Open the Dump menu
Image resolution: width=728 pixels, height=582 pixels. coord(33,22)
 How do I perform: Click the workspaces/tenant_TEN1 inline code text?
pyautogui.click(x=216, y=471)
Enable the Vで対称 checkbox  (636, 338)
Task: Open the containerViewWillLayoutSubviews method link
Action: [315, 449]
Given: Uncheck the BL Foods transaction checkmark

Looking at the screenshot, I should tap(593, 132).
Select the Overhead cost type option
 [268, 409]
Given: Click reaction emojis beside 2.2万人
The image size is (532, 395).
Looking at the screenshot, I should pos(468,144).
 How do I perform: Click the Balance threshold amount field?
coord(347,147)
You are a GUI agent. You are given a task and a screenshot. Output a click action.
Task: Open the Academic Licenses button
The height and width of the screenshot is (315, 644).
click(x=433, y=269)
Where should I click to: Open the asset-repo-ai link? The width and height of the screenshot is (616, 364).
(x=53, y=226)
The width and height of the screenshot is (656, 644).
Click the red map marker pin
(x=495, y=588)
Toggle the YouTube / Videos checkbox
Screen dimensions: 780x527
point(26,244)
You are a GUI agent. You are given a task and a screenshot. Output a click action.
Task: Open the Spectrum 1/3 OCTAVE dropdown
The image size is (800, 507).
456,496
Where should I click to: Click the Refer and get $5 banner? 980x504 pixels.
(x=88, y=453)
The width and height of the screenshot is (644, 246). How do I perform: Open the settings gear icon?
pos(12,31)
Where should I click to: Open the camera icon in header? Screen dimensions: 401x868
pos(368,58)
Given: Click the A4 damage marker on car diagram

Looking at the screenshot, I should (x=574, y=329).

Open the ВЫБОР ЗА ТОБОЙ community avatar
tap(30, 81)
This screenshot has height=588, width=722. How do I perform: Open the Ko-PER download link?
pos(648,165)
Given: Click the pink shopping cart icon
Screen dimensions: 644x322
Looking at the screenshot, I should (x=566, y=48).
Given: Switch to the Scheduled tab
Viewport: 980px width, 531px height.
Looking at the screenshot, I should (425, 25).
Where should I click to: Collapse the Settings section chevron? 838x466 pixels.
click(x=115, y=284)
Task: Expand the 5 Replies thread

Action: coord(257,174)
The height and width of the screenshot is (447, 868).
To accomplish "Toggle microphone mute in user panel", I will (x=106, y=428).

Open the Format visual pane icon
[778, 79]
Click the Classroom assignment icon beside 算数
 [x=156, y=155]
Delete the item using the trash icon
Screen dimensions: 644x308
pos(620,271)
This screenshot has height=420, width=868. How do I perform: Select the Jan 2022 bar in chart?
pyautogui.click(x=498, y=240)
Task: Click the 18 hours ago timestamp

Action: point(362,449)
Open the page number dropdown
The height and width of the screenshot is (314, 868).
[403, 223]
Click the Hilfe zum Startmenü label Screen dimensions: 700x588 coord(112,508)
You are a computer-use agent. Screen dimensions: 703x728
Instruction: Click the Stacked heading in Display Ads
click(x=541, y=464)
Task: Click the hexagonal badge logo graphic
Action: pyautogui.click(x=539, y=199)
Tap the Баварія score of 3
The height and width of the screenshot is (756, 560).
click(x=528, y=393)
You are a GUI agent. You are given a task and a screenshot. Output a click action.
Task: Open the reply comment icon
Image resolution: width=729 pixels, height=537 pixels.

_Problem to work on_
In the data above, find each line where the string "dropdown" appears, then copy it.

_Exercise solution_
Task: Open the Spectrum 1/3 OCTAVE dropdown
Open the page number dropdown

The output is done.